[Collected data]
^^^^

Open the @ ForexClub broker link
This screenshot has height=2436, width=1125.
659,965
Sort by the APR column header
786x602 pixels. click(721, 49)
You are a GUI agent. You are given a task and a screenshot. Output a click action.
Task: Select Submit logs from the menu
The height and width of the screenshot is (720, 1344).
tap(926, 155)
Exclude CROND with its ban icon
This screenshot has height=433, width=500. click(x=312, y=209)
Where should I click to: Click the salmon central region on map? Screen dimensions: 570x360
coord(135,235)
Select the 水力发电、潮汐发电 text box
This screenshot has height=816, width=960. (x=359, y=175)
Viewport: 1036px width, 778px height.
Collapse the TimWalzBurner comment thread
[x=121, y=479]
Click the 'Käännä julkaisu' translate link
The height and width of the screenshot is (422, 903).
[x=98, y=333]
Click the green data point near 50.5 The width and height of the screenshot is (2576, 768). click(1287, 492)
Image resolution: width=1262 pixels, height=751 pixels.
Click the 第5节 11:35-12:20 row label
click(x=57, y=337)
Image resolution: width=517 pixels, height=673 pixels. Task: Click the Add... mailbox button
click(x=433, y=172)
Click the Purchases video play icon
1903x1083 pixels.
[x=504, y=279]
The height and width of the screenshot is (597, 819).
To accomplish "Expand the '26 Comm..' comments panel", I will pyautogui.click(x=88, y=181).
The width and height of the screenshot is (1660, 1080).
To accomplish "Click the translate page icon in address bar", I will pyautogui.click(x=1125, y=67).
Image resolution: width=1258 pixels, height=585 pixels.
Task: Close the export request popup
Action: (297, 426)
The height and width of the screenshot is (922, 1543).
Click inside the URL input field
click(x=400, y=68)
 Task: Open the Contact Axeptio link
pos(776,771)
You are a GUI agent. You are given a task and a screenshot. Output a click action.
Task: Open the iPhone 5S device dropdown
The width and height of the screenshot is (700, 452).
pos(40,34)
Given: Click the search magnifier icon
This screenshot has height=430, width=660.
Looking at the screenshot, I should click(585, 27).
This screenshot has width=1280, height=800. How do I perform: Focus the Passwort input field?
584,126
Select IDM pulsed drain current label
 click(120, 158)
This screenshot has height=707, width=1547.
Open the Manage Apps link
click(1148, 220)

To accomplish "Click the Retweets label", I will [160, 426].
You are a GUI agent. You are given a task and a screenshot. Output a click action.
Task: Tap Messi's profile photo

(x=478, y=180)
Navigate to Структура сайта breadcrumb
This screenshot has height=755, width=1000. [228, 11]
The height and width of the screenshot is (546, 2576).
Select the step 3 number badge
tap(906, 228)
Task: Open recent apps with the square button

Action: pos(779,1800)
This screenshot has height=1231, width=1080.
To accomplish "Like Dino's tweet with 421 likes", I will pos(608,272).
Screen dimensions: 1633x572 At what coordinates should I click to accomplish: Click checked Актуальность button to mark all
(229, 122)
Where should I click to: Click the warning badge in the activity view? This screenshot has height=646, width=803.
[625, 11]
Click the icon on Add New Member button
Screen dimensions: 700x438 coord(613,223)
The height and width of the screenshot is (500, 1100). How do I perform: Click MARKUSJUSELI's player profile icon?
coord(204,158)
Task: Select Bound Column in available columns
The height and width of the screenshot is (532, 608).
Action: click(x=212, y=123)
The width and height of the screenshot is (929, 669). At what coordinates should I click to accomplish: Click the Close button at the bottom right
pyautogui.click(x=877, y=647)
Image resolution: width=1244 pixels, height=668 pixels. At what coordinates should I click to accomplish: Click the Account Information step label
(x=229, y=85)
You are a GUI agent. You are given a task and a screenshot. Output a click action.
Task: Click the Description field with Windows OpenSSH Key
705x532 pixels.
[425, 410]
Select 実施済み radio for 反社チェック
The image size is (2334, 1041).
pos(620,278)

^^^^

• **Description of the task**
Nothing should be dropped. Retype each line above as it is.

• **Answer**
Open the @ ForexClub broker link
This screenshot has height=2436, width=1125.
659,965
Sort by the APR column header
786x602 pixels. click(721, 49)
You are a GUI agent. You are given a task and a screenshot. Output a click action.
Task: Select Submit logs from the menu
The height and width of the screenshot is (720, 1344).
tap(926, 155)
Exclude CROND with its ban icon
This screenshot has height=433, width=500. click(x=312, y=209)
Where should I click to: Click the salmon central region on map? Screen dimensions: 570x360
coord(135,235)
Select the 水力发电、潮汐发电 text box
This screenshot has height=816, width=960. (x=359, y=175)
Viewport: 1036px width, 778px height.
Collapse the TimWalzBurner comment thread
[x=121, y=479]
Click the 'Käännä julkaisu' translate link
The height and width of the screenshot is (422, 903).
[x=98, y=333]
Click the green data point near 50.5 The width and height of the screenshot is (2576, 768). click(1287, 492)
Image resolution: width=1262 pixels, height=751 pixels.
Click the 第5节 11:35-12:20 row label
click(x=57, y=337)
Image resolution: width=517 pixels, height=673 pixels. Task: Click the Add... mailbox button
click(x=433, y=172)
Click the Purchases video play icon
1903x1083 pixels.
[x=504, y=279]
The height and width of the screenshot is (597, 819).
To accomplish "Expand the '26 Comm..' comments panel", I will pyautogui.click(x=88, y=181).
The width and height of the screenshot is (1660, 1080).
To accomplish "Click the translate page icon in address bar", I will pyautogui.click(x=1125, y=67).
Image resolution: width=1258 pixels, height=585 pixels.
Task: Close the export request popup
Action: (297, 426)
The height and width of the screenshot is (922, 1543).
Click inside the URL input field
click(x=400, y=68)
 Task: Open the Contact Axeptio link
pos(776,771)
You are a GUI agent. You are given a task and a screenshot. Output a click action.
Task: Open the iPhone 5S device dropdown
The width and height of the screenshot is (700, 452).
pos(40,34)
Given: Click the search magnifier icon
This screenshot has height=430, width=660.
Looking at the screenshot, I should click(585, 27).
This screenshot has width=1280, height=800. How do I perform: Focus the Passwort input field?
584,126
Select IDM pulsed drain current label
 click(120, 158)
This screenshot has height=707, width=1547.
Open the Manage Apps link
click(1148, 220)

To accomplish "Click the Retweets label", I will [160, 426].
You are a GUI agent. You are given a task and a screenshot. Output a click action.
Task: Tap Messi's profile photo

(x=478, y=180)
Navigate to Структура сайта breadcrumb
This screenshot has height=755, width=1000. [228, 11]
The height and width of the screenshot is (546, 2576).
Select the step 3 number badge
tap(906, 228)
Task: Open recent apps with the square button

Action: pos(779,1800)
This screenshot has height=1231, width=1080.
To accomplish "Like Dino's tweet with 421 likes", I will pos(608,272).
Screen dimensions: 1633x572 At what coordinates should I click to accomplish: Click checked Актуальность button to mark all
(229, 122)
Where should I click to: Click the warning badge in the activity view? This screenshot has height=646, width=803.
[625, 11]
Click the icon on Add New Member button
Screen dimensions: 700x438 coord(613,223)
The height and width of the screenshot is (500, 1100). How do I perform: Click MARKUSJUSELI's player profile icon?
coord(204,158)
Task: Select Bound Column in available columns
The height and width of the screenshot is (532, 608).
Action: click(x=212, y=123)
The width and height of the screenshot is (929, 669). At what coordinates should I click to accomplish: Click the Close button at the bottom right
pyautogui.click(x=877, y=647)
Image resolution: width=1244 pixels, height=668 pixels. At what coordinates should I click to accomplish: Click the Account Information step label
(x=229, y=85)
You are a GUI agent. You are given a task and a screenshot. Output a click action.
Task: Click the Description field with Windows OpenSSH Key
705x532 pixels.
[425, 410]
Select 実施済み radio for 反社チェック
The image size is (2334, 1041).
pos(620,278)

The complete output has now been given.